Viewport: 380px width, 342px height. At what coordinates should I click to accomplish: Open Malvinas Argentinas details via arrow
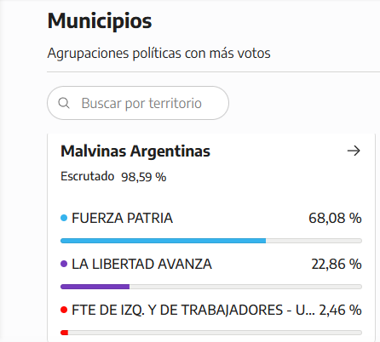354,151
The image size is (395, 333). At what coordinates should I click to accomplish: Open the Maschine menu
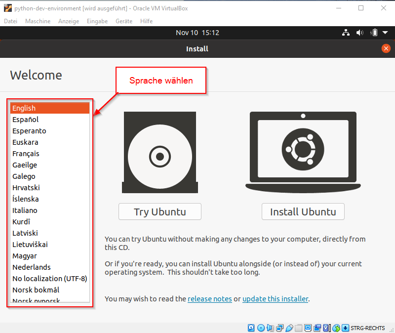tap(38, 21)
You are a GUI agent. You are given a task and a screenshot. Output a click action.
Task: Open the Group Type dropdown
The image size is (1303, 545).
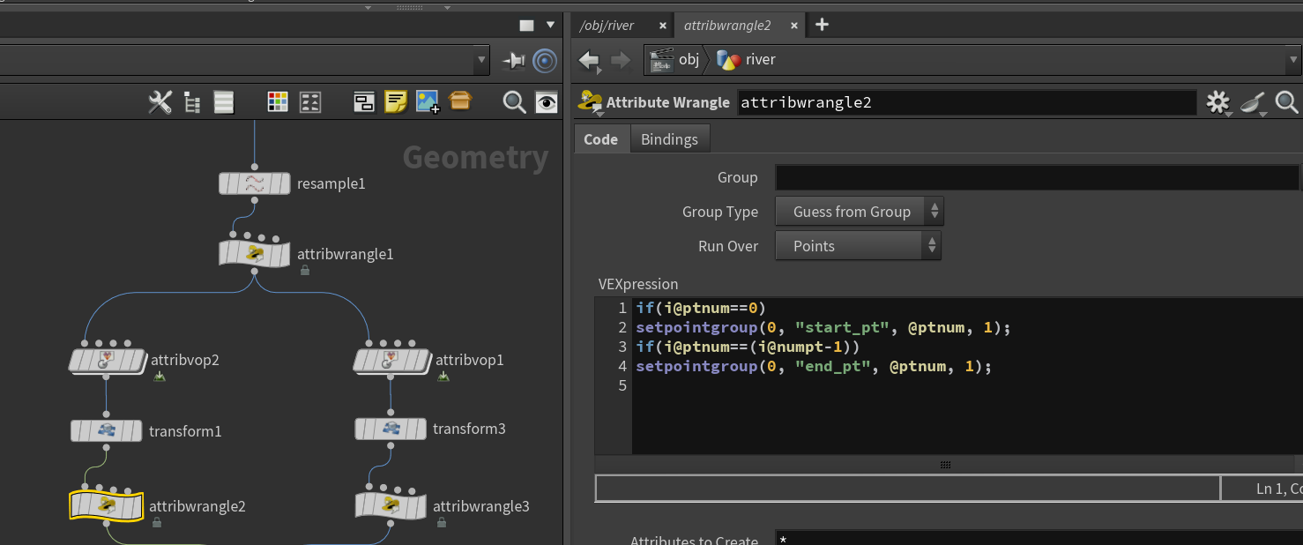[860, 212]
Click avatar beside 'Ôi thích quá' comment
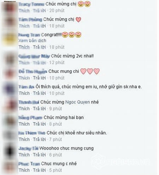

-=-=-=-=-

# What is required
What you return should match the entries word for word, pictures aside.

# Completed task
Viewport: 380px width, 342px height. At what coordinates should I click to accomplish: Open Malvinas Argentinas details via arrow
354,151
The image size is (395, 333). At what coordinates should I click to accomplish: Open the Maschine menu
tap(38, 21)
You are a GUI agent. You are given a task and a screenshot. Output a click action.
Task: Open the Group Type dropdown
The image size is (1303, 545).
[860, 212]
Click avatar beside 'Ôi thích quá' comment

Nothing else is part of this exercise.